Is the judge’s astonishing ruling a remotely plausible interpretation of FISA? McCarthy argues persuasively that it is not. But ultimately, we cannot say. The ruling itself, like the judge’s identity, remains secret.

What is really at stake here? Sometimes it might be the ability to move quickly in finding an al Qaeda operative. Sometimes it might cost an American his life. A story in yesterday’s New York Post, “‘Wire’ Law Failed Lost GI,” offers an example of the trouble the FISA court has placed us in:

U.S. intelligence officials got mired for nearly 10 hours seeking approval to use wiretaps against al Qaeda terrorists suspected of kidnapping Queens soldier Alex Jimenez in Iraq earlier this year. . .

This week, Congress plans to vote on a bill that leaves in place the legal hurdles in the Foreign Intelligence Surveillance Act—problems that were highlighted during the May search for a group of kidnapped U.S. soldiers.

In the early hours of May 12, seven U.S. soldiers—including Spc. Jimenez—were on lookout near a patrol base in the al Qaeda-controlled area of Iraq called the “Triangle of Death.”

Sometime before dawn, heavily armed al Qaeda gunmen quietly cut through the tangles of concertina wire surrounding the outpost of two Humvees and made a massive and coordinated surprise attack.

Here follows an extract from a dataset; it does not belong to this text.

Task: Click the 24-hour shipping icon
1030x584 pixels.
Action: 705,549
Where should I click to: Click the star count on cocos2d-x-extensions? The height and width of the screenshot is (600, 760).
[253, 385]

Four of the soldiers were killed on the spot and three others were taken hostage.

A search to rescue the men was quickly launched. But it soon ground to a halt as lawyers—obeying strict U.S. laws about surveillance—cobbled together the legal grounds for wiretapping the suspected kidnappers.

Starting at 10 a.m. on May 15, according to a timeline provided to Congress by the director of national intelligence, lawyers for the National Security Agency met and determined that special approval from the attorney general would be required first.

For an excruciating nine hours and 38 minutes, searchers in Iraq waited as U.S. lawyers discussed legal issues and hammered out the “probable cause” necessary for the attorney general to grant such “emergency” permission.

Finally, approval was granted and, at 7:38 that night, surveillance began.

Is this any way to wage war? Where is the outrage?

The Leak Wars

“The government’s ability to eavesdrop on terrorism suspects overseas allowed the United States to obtain information that helped lead to the arrests last week of three Islamic militants accused of planning bomb attacks in Germany, Mike McConnell, the director of national intelligence, told Senators on Monday”–the New York Times, September 11, 2007

This is curious. Here we have our top spy revealing one of our nation’s most sensitive secrets, involving not only sources and methods but also that holy of holies: communications intelligence. 

If, say, the fruits of an ongoing U.S. surveillance program had been something uncovered and published by the New York Times for all the world to read, would a whole host of critics, including me, be up in arms? What is going on?